Bundan yıllarca önce Müslüman ülkeler toplantı yapmış takvim birliği ile ilgili temel değerler kabul edilmişti. Diyanet İşleri Başkanlığı da bu konuda hassas davranmış konusunda uzman değerli ilim adamları ile toplantılara katılmıştı. Halen de kılı kırk yararak takvim hazırlamakta ve alınan kararlara uygun davranmaktadır.
Bediüzzaman, kendisine sorulduğu zaman, Diyanet’in hazırladığı takvimi esas aldığı söylemiş ve uygulamıştır. Zamanın büyüğüne itimat ederek tartışmalardan çekinmeli, birlik ve beraberliği temin edecek şekilde hareket edilmesi gereklidir. Aksi halde uhuvvet ve kardeşlik duyguları zayıflamış olacaktır.

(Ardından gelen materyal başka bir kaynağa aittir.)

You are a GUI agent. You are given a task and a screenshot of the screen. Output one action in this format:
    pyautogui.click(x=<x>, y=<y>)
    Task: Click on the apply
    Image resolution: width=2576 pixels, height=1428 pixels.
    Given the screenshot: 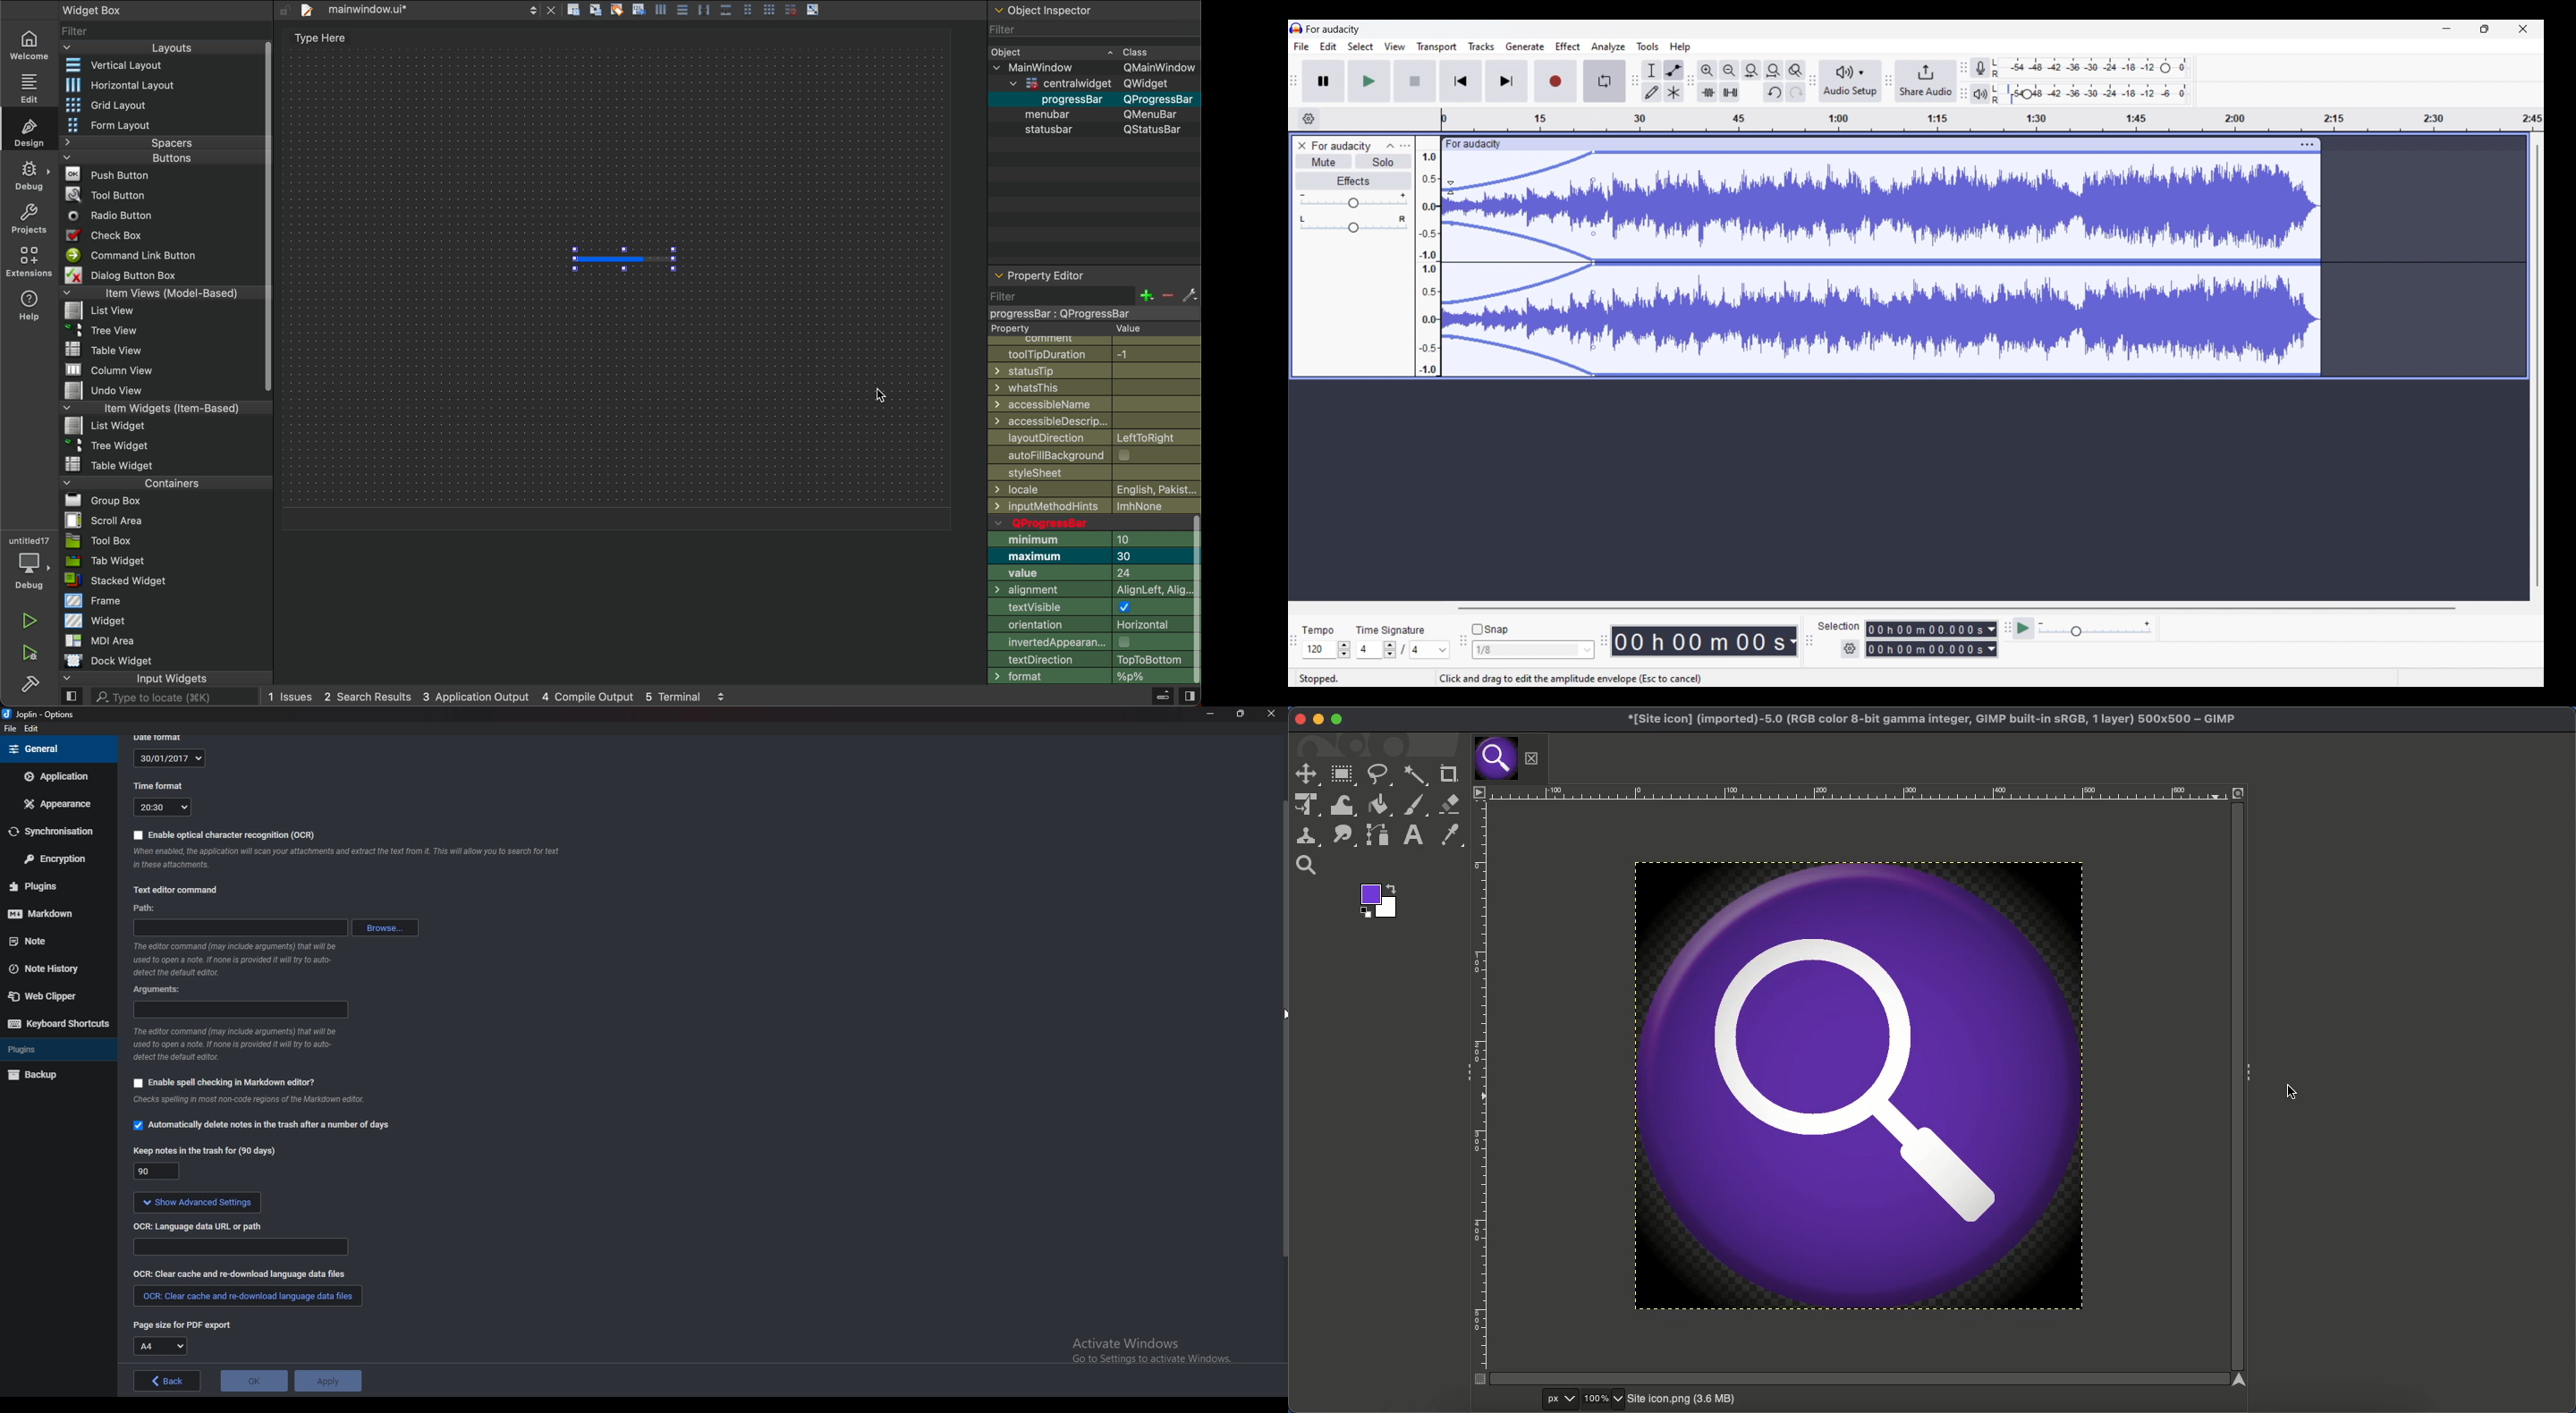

Bazı Arap ülkeleri ile takvim konusundaki ihtilafın nedeni ayın başlangıç gününün farklı anlaşılmasından kaynaklanıyor olabilir. Malum kameri aylar bir ay 30 gün bir ay 29 gün olarak belirlenmektedir. Teknolojideki gelişmeler sayesinde Ayın gözlenmesi kolaylaşmış hangi ayın 29 hangi ayın 30 gün çekeceği rahatlıkla anlaşılmıştır. Zaten matematikle saniyesine kadar hesaplanabilmektedir.
Denizcilerin astronomik seyir yapabilmesi için yüzyıllardır almanaklar hazırlanır, Güneşin, Ay ve yıldızların konumları önceden belirlenerek kitaplara yazılırdı. Bugün dahi gemilerde o yıla ait almanakların bulunması zorunludur.
Ben yıllar önce özel bir okulda “astronomik seyir” dersleri vermiştim. Bu nedenle konunun inceliklerini ve ne kadar muazzam bir düzen içinde yaşadığımızı meslektaşlarıma nazaran bir parça daha fazla idrak edebiliyorum. Evet, gerçekten de nizam o kadar dakiktir ki yıldızların mevkilerinden deniz ortasındaki yerimizi tesbit edip yolumuza devam edebiliyoruz. Eğer gelişigüzel ve tesadüfî hareketler olsaydı astronomik seyir uygulanamazdı.
İşte yıldız ve gezegenlerin bu kadar muntazam hareketleri nedeni ile hesaplama yönteminin kolaylığını anlamış olduk. Zaten Peygamber Efendimizin (asm) hesabî yöntemle mübarek gün ve gecelerin belirlenmesini ifade eden hadisler mevcuttur.
Suudi Arabistan’da bahşiş almak maksadı ile Ay’ı gördüğünü söyleyip daha sonra gerçek olmadığı anlaşıldığı için yeniden oruç tutturulduğuna yıllar önce tanık olmuştuk. Gözleme dayalı hesaba da cevaz verilmekle birlikte birlik ve beraberliği sağlamak için hesabi yönteme daha fazla itibar edilmesinin daha doğru olacağını düşünüyorum.
İnşallah, takvim konusunda Müslümanlar lüzumsuz olan inatlaşmayı bırakır ve aynı günde oruç tutmaya başlar, bayram namazını kılar. Mevcut durum bizleri gayrimüslimler nezdinde küçük düşürmektedir. Belki de fitne ile iş gören dessas Avrupalıların oyununa geliyoruz. Bu nedenle konferanslarda alınan kararlara uyarak birlik ve beraberliği temin etmeye çalışmak, her samimi Müslüman’ın görevi olsa gerektir.